MLUIZA |
Há dias ando lendo sobre Cajazeiras. Como toda essa região do Ceará limítrofe ao oeste da Paraíba, Ipaumirim e vários outros municípios, orbitamos em volta de Cajazeiras que foi definitivamente nosso modelo mais próximo de modernização. Depois, com as facilidades que foram surgindo ampliamos este foco para outras regiões. Tudo estava em Cajazeiras: os médicos, as novidades da moda, as revistas, o comercio, as emissoras de rádio, as festas, os carnavais e até os comícios de lá eram muito interessantes. Lembro que meu pai não perdia um comício da campanha de João Agripino para governador. Lotava o seu jipe e ia com toda a família, menos eu que estudando interna, em Cajazeiras, não podia sair de noite. Tinha que obedecer as rígidas regras do colégio. Eu ficava para não viver porque não podia ir. Sabe aquele sentimento adolescente de que ‘todo mundo vai, menos eu’? Quanta injustiça pode haver nesse mundo! Estudei interna no Nossa Senhora de Lourdes até 1967 quando as irmãs me despacharam, graças a Deus, por mau comportamento. Enfim, eu era malcriada demais e pouco afeita a rigorosa disciplina do colégio. Mamãe ficou muito decepcionada, mas, com certeza, o meu contentamento foi infinitamente maior do que a decepção dela. Foi a minha carta de alforria. De tanto ficar de castigo na pequena biblioteca do colégio, apurei meu gosto pela leitura. Tive colegas inesquecíveis que há muito não tenho contato. Parte delas, foram deportadas junto comigo, é claro. Éramos uma gangue de rebeldes. Graça Brasileiro, do Baixio, Graça Alencar, do Ouro Branco, Elizabeth e Hosana Soares, de Santa Helena, Ieda Pires de Sá, de Sousa, Mariinha, de Lavras, as meninas de Sousa e de São Gonçalo, entre outras, são as que lembro neste momento.
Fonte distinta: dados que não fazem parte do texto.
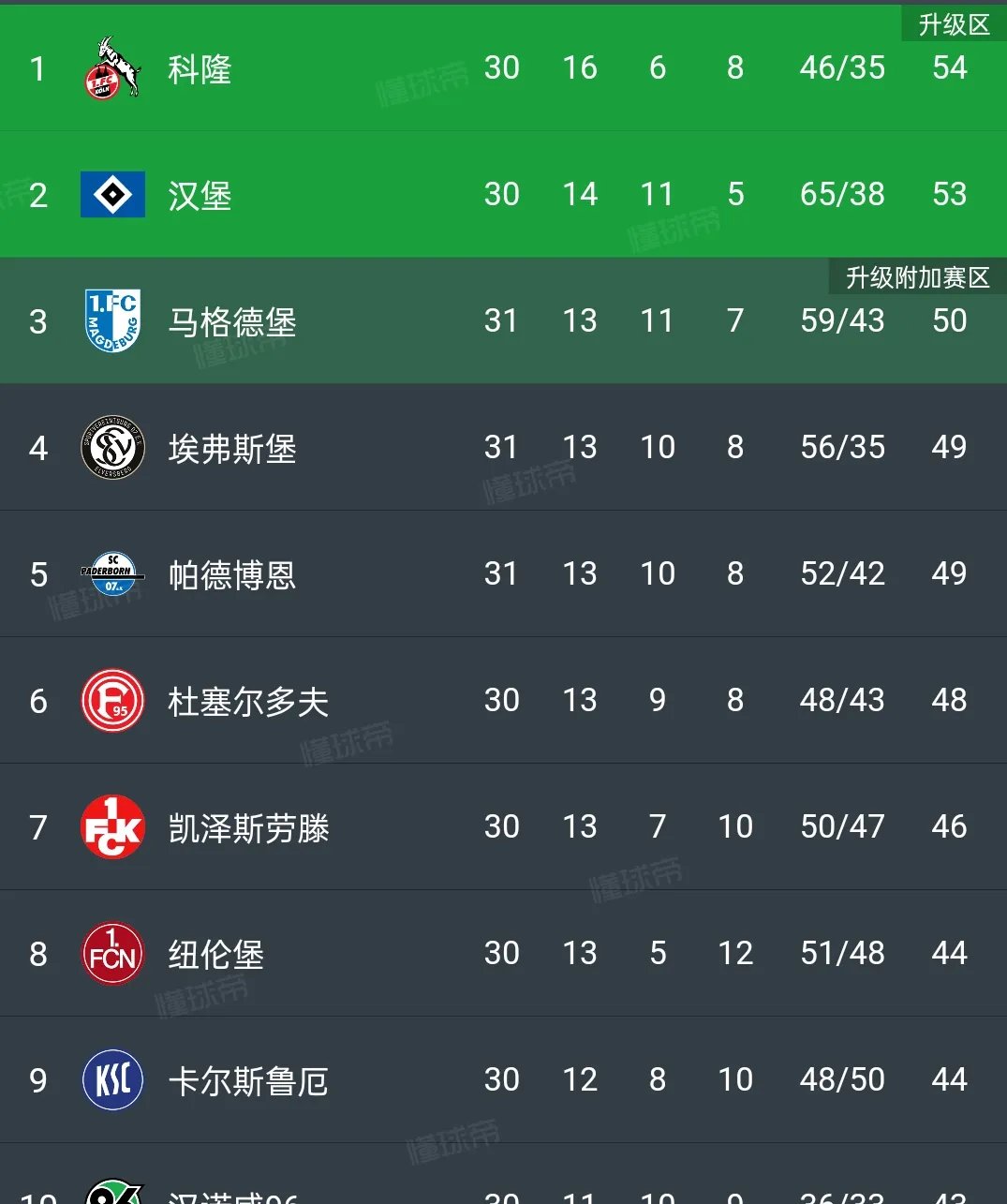The height and width of the screenshot is (1204, 1007).
Task: Click 纽伦堡's goals figure 51/48
Action: [x=842, y=954]
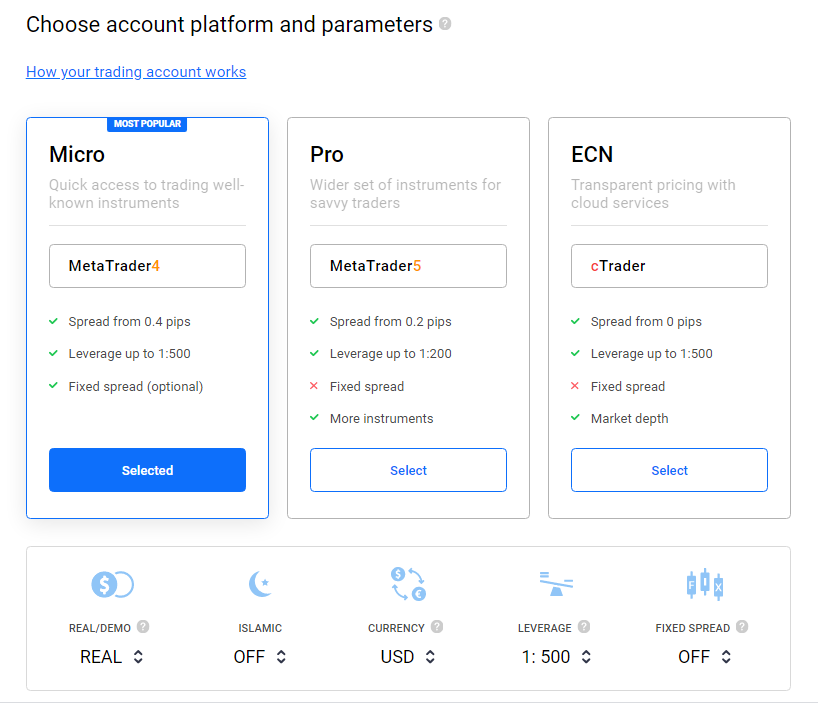Select the Pro account plan
The width and height of the screenshot is (818, 712).
[x=408, y=470]
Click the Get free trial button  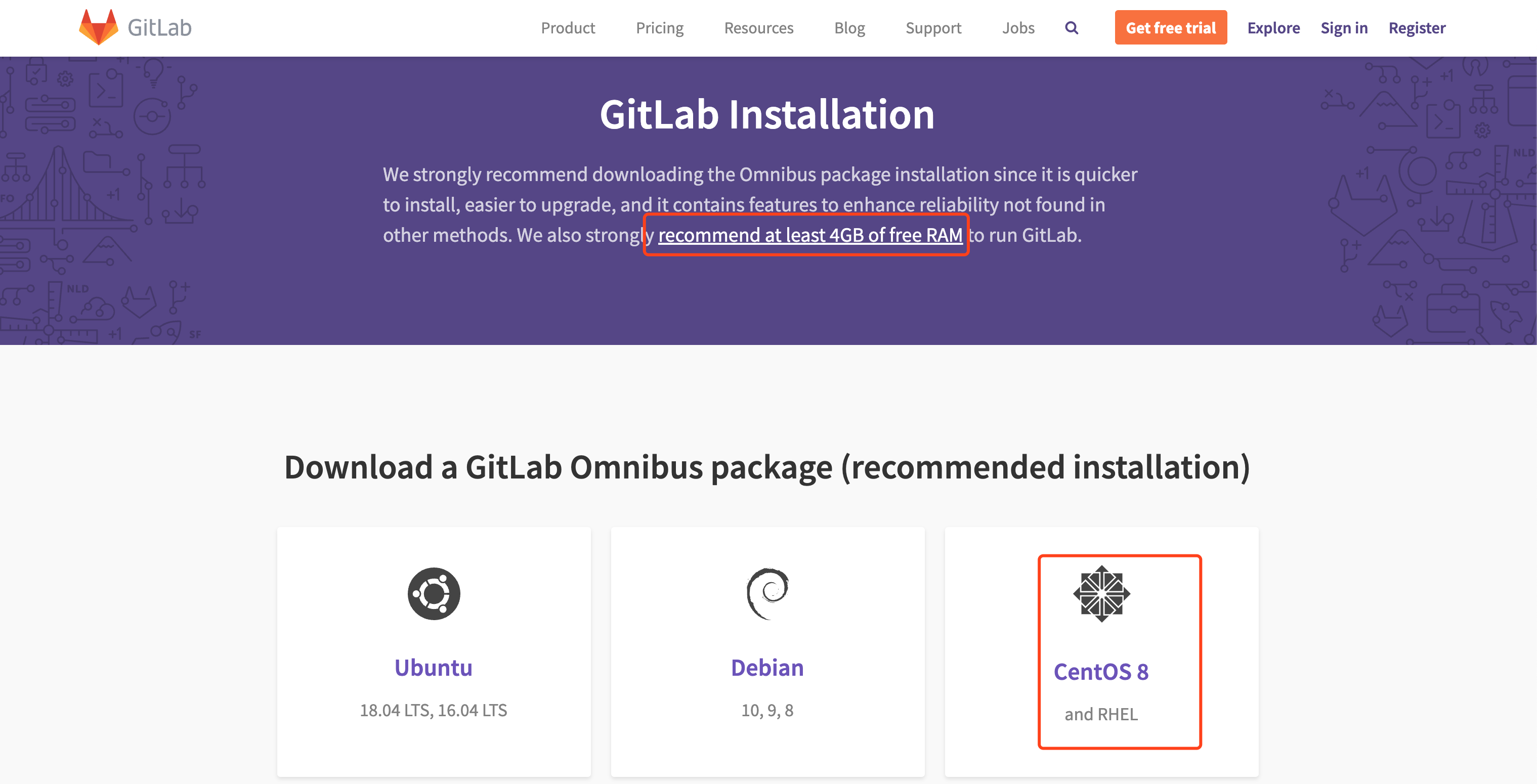(x=1171, y=27)
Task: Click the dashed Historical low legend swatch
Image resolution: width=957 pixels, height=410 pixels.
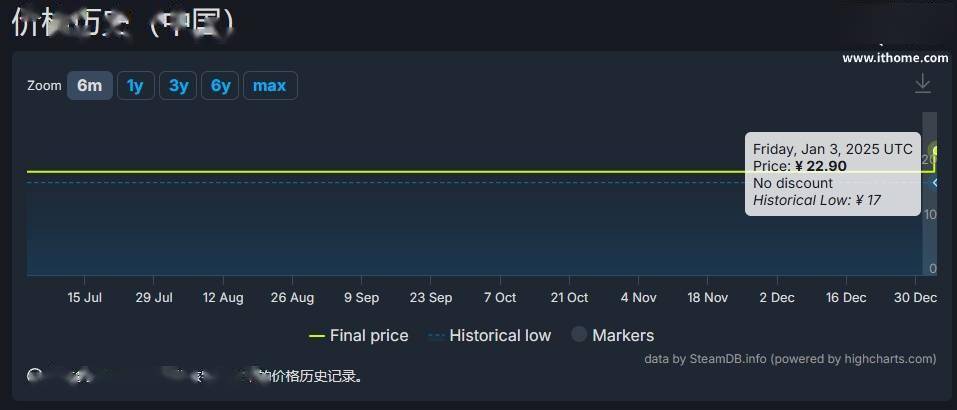Action: point(436,336)
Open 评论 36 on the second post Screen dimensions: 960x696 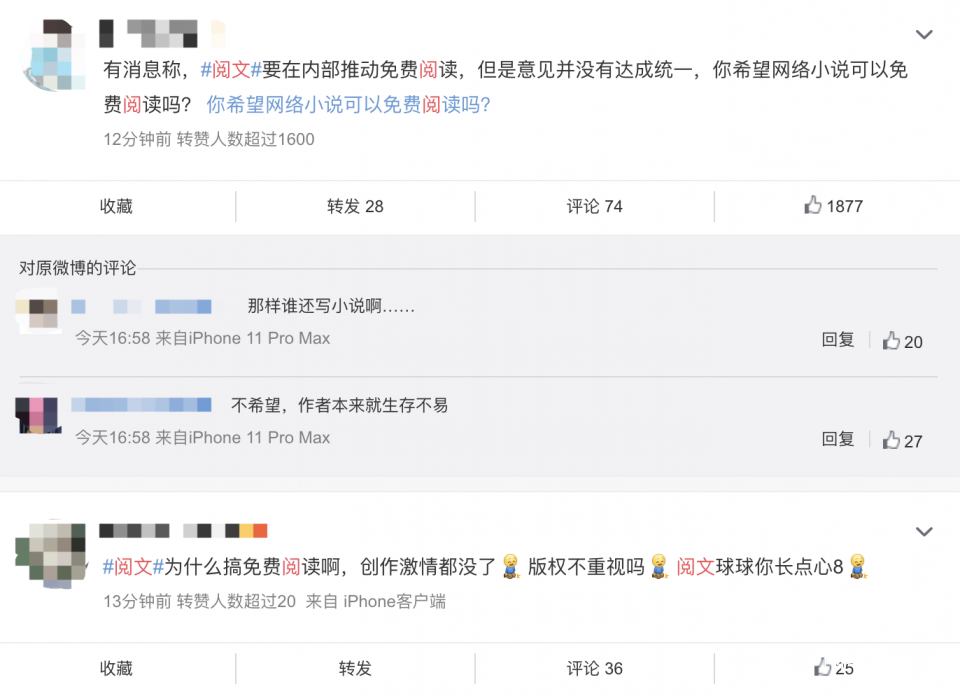(x=594, y=668)
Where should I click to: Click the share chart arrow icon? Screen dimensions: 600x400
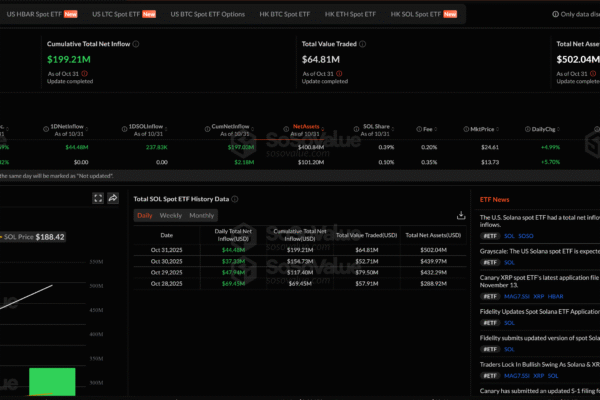(113, 198)
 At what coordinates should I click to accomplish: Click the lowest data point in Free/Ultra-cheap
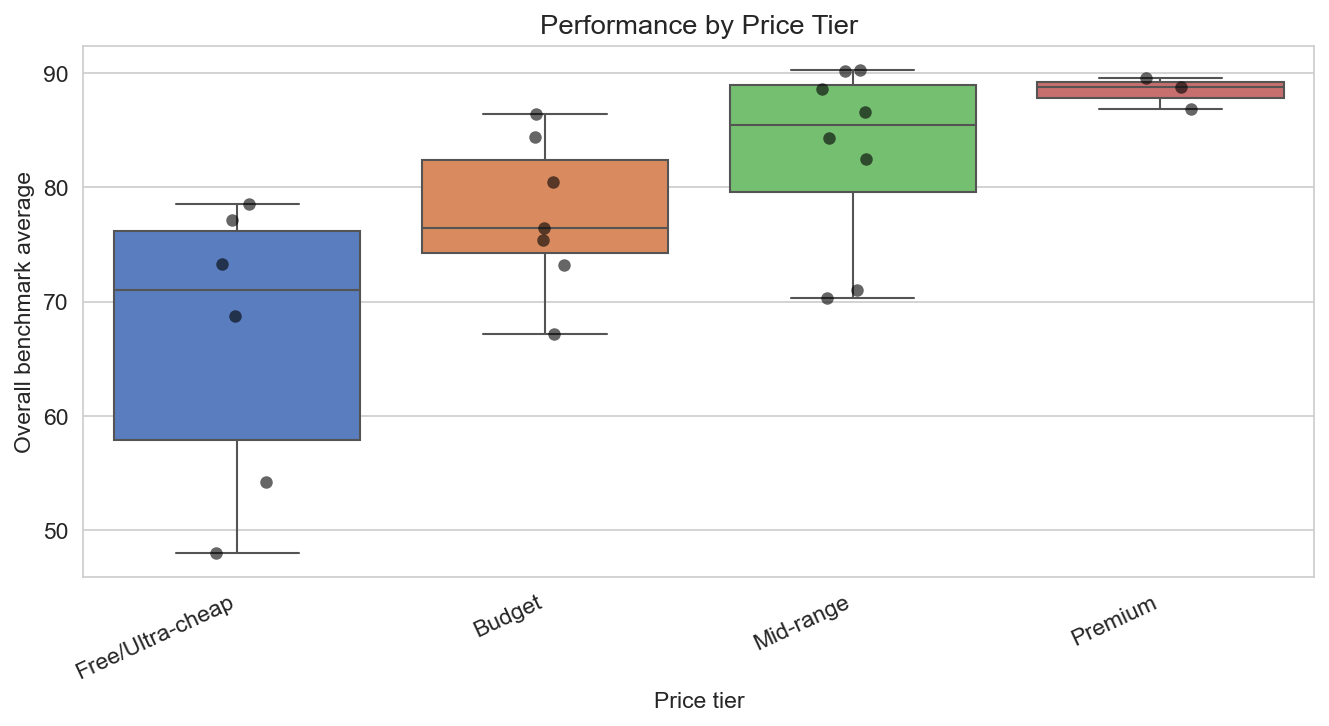[x=216, y=553]
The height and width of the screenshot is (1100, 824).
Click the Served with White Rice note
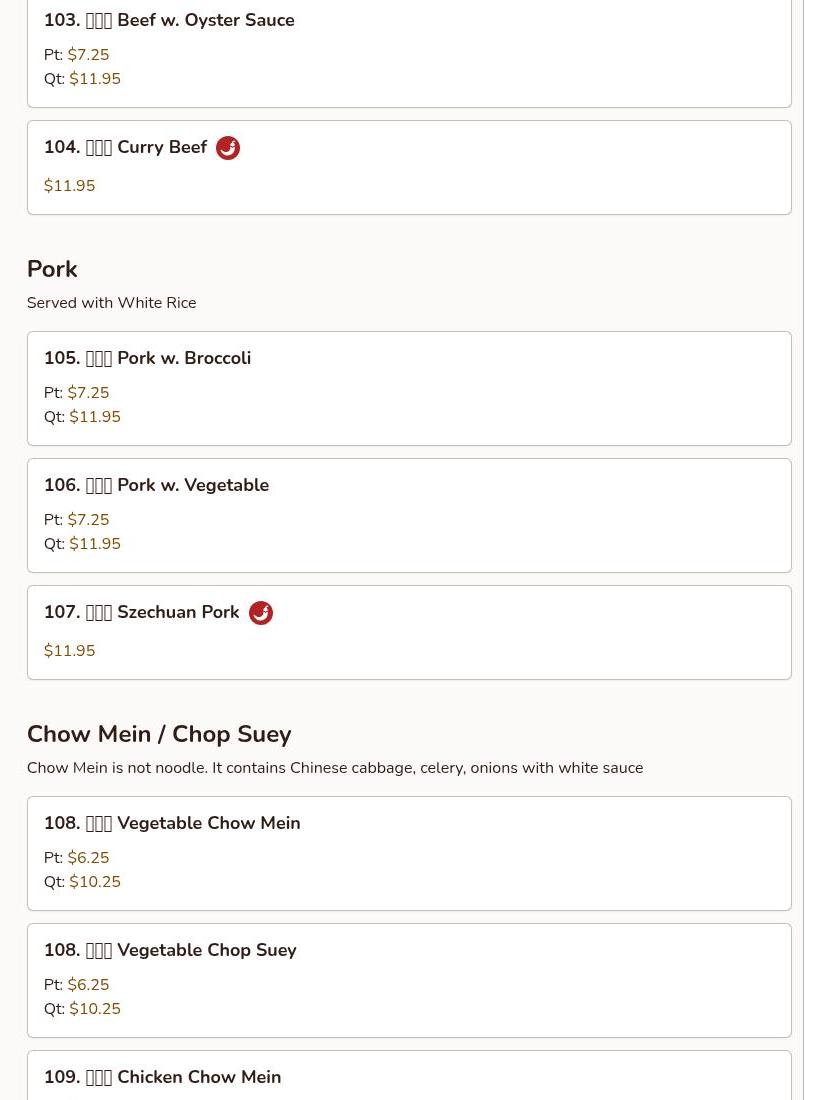(x=111, y=303)
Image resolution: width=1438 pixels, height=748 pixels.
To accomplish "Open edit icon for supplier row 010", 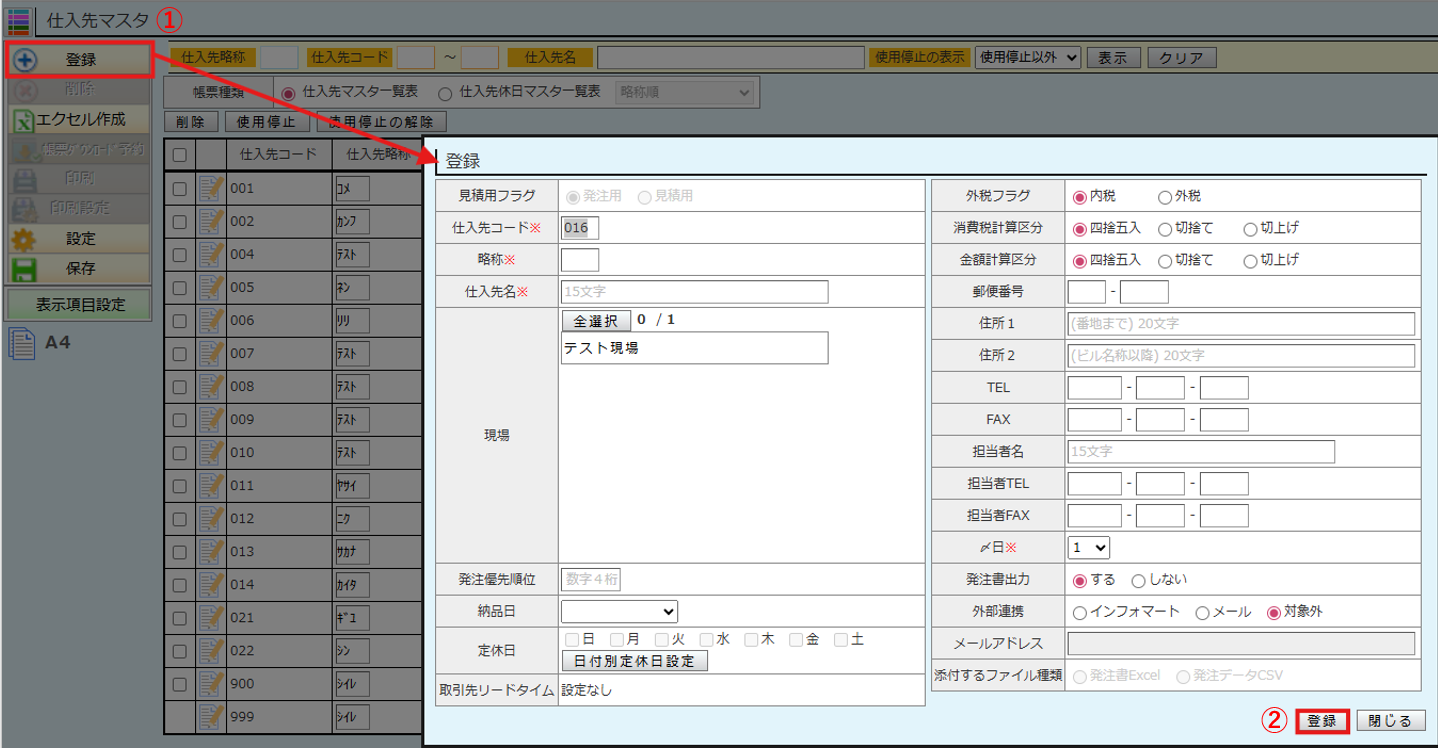I will coord(210,453).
Não posso desconhecer que aprendi muito nesse colégio apesar de discordar dos seus métodos. Em Recife, na década de 70, tive grandes amigos de Cajazeiras. Lembro particularmente dos irmãos Zélio e Luiz Humberto Furtado, gente muito fina com os quais eu perdi o contato. Outro dia, eu vi Zélio num restaurante. Ele olhou, eu olhei mas sei lá porque não nos aproximamos. Acredito que ele, como eu, ficou na dúvida se era ou não era. A fisionomia que o tempo altera tem o poder de promover essas dúvidas. Tolice, fiquei com pena porque não fui lá conferir e reencontrar o amigo. Ainda em Recife, tive contatos com outros estudantes de Cajazeiras que eram bem divertidos. Onde andarão?
Minhas lembranças, neste momento foram aguçadas, pelo livro que acabei de ler. ‘Portal da memória: um passeio pelo passado de Cajazeiras’, de Francelino Soares de Souza, que, por coincidência, foi meu professor – não lembro se de português ou francês - no Colégio Nossa Senhora de Lourdes. O livro é uma declaração de amor à Cajazeiras e eu gostei muito de revisitar, principalmente as décadas de 50 e 60, através das memórias do professor.